The more uses of electricity we have that can be done "whenever", the better the future looks for power sources like wind and solar. Hopefully power companies will start charging different rates for on-peak and off-peak residential usage (like they already do for major industrial users), and the market will take care of it.
I think there are roughly 2 houses on my block (of about 20 homes) that have a single plasma TV. They do, however, have at least a single car. Many of them have 2 or more. That translates as a lot of "plasma TVs" on that block.
Also, we need to realize that they are limiting their expectations:
Basically they are saying "Electric cars wont bring down the grid -- if they aren't widely adopted". What if, instead of half a million, there's 10-30 million? How many "plasma TVs" does it take to bring down the grid? Add to this that our current administration wants to increase the cost of our energy -- so not only will gas be more expensive, but so will electricity. What's the incentive?
you actually can't spin down the generators all the way, so they produce power even if nobody wants it
Not sure how that works. Is there a dummy load set up somewhere?
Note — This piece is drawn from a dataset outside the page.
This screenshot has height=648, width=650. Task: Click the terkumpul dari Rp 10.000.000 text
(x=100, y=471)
In reality I expect the peak load generators to shut down at night and base load generators to shut down as much as they can. I assume that low load conditions would lead to problems keeping generators in phase.
http://michaelsmith.id.au
If the electric cars go home and charge at night, no, they won't strain the grid. Power is overproduced at night (you actually can't spin down the generators all the way, so they produce power even if nobody wants it.)
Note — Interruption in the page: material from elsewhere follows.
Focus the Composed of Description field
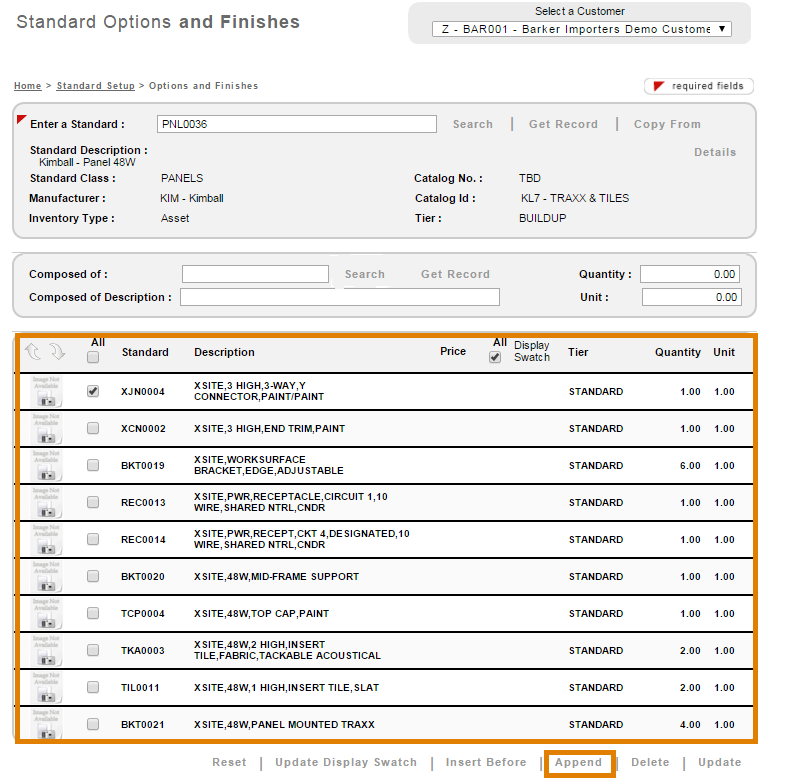Screen dimensions: 788x783 [339, 297]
Actually you can. You turn off four plants and keep two at half load. When there is a surge then the two plants can handle it, and when the surge is sustained then you turn on another plant.
But typically turning on the plant off and on costs more than keeping it on in the first place, so you just add incandescent light bulbs all over the power plant to use as much as running the plant at the minimum produces.
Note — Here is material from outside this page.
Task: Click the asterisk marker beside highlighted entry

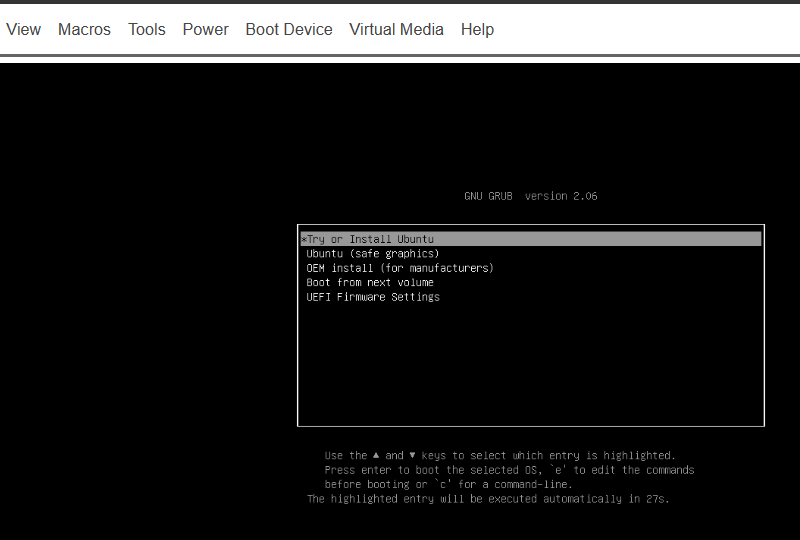Action: [x=303, y=240]
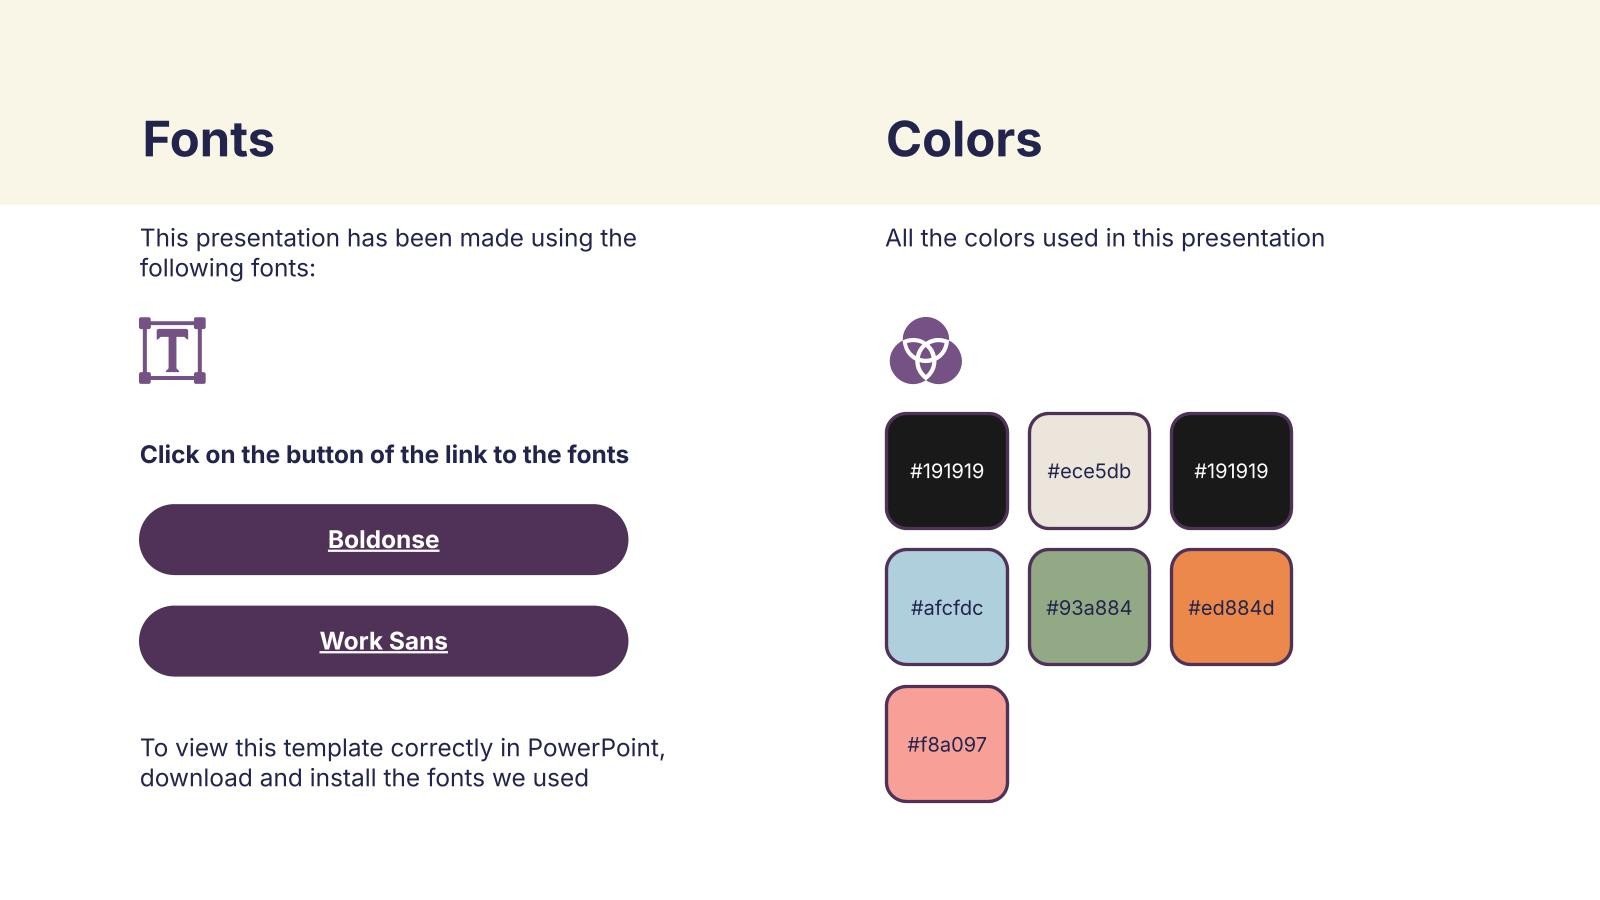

"They" have speculated that electric cars could be used for load leveling. In other words, the car's charger would be controlled by the power company ... just like all your other large appliances.
They're already doing this kind of thing with electric water heaters (and have been doing so for years).
You were being funny, but I think it's important to point out: we produce about 14 exajoules of energy for electric power a year. We use about 28 exajoules for transportation.
This study seemed to overlook something rather important.
FanFictionRecs.net
That assumes people only plug in their electric car at night and not as soon as they return from home. This also assumes they don't plug in their car while they are at work.
More likely the car wll be like your phone. Plug it in when convenient and don't think about it too much.
http://michaelsmith.id.au
The only thing the electric car threatens is 160 billion dollars of income every year for the 2 billion barrels of oil we wouldn't have to import for finished motor fuel, if 2/3 of the country switched to electric. There's also the terror of reliable electric drive trains, fewer moving parts, and the closure of tens of thousands of gas stations.
http://www.greencarcongress.com/2006/12/doe_study_offpe.html
Current batteries for PHEVs could store the energy for driving the national average commute—about 33 miles round trip a day—so the study presumes that drivers would charge up overnight when demand for electricity is much lower.
Researchers found that in the Midwest and East, there is sufficient off-peak generation, transmission and distribution capacity to provide for all of today’s vehicles if they ran on batteries.
However, in the West, and specifically the Pacific Northwest, there is limited extra electricity because of the large amount of hydroelectric generation that is already heavily utilized, and increasing electricity from hydroelectric plants is difficult.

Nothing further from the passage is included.